I have done a lot of software development using PHP, and I'll probably do
a lot more. This page lists things I don't like about PHP, and also some
scripts I use to maintain my sanity while writing PHP code.
PHP 4
- Magic quotes. Not only does the option exist, but you can't disable it on a script-by-script basis. (Workaround)
- Session contamination: Unless you reconfigure the server, every PHP session is stored in the same place, and so session data from one website can be injected into another. This can be done, even if you use set_session_name. (I have a workaround that uses HMAC-SHA1 to authenticate session data, but it won't work unless you're careful.)
- Session fixation: PHP session IDs can be chosen and then reused by malicious attackers (For a workaround, the "session contamination" workaround above might work.)
- Complete lack of safe database API. (Workaround)
- Don't ever trust anything that's suggested in the "User Contributed Notes" in the online PHP Manual. The user-contributed notes section looks like a dumping ground for everyone's shoddy, application-specific, brain-damaged code.
- Don't trust the official documentation, either. Random example: The documentation for session_set_save_handler neglects to mention locking, even though the internal file-based handler does its own locking. Race conditions? What are those?
- Globals vs. superglobals. And apparently $GLOBALS can be replaced.
- The addslashes function exists, even though using it is probably always a bad idea.
- Don't use mysql_escape_string. That's wrong. Use mysql_real_escape_string. [Update: This is actually a quirk of the MySQL C API.]
- register_globals exists. Luckily, most people disable it these days.

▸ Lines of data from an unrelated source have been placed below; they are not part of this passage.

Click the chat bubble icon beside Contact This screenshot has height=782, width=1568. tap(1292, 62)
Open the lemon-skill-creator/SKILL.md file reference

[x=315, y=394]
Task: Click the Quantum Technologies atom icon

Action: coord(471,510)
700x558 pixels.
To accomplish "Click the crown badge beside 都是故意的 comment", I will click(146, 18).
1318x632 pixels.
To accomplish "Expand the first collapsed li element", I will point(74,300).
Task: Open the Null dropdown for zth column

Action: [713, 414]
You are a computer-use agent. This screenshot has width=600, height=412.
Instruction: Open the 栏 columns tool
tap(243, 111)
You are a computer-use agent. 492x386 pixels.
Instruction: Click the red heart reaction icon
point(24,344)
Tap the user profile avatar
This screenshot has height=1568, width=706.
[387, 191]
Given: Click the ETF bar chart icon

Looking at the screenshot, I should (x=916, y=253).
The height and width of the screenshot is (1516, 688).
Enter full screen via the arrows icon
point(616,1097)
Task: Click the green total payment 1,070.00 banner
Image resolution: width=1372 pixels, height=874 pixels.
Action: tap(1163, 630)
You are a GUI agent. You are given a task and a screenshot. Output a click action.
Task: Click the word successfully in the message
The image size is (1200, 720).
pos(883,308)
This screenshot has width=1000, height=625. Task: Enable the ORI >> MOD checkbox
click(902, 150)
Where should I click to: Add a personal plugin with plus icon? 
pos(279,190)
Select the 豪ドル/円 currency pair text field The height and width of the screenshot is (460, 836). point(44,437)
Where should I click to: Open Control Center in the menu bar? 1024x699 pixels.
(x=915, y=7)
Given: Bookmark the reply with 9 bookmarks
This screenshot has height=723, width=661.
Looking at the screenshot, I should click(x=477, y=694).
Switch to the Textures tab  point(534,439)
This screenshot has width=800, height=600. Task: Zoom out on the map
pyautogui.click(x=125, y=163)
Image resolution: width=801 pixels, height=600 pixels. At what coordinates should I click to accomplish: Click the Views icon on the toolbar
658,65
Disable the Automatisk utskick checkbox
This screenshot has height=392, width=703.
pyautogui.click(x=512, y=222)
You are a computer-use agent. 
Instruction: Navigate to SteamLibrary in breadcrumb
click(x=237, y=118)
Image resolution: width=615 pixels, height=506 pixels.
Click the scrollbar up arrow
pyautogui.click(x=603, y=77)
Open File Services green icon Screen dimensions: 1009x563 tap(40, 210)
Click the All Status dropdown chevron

- register_globals can't be disabled from within a script. Good luck trying to write PHP code that is portable to a wide variety of system configurations.
- You can't refer to &$this in an object's constructor and expect it to work. Of course, PHP doesn't give you any indication that something's wrong. (Apparently, this is fixed in PHP 5.)
- Callbacks in PHP consist of a string containing the name of the function you're calling, with some hacks for object and class methods.
- "one" === 0 is false and "one" !== 0 is true, but also "one" == 0 is true and "one" != 0 is false.
- allow_url_fopen: A nice idea, but too dangerous to be worth it because it mixes the filesystem namespace with the URL namespace. A separate "urlopen" function would have made much more sense.
- No inverse function is provided for parse_url.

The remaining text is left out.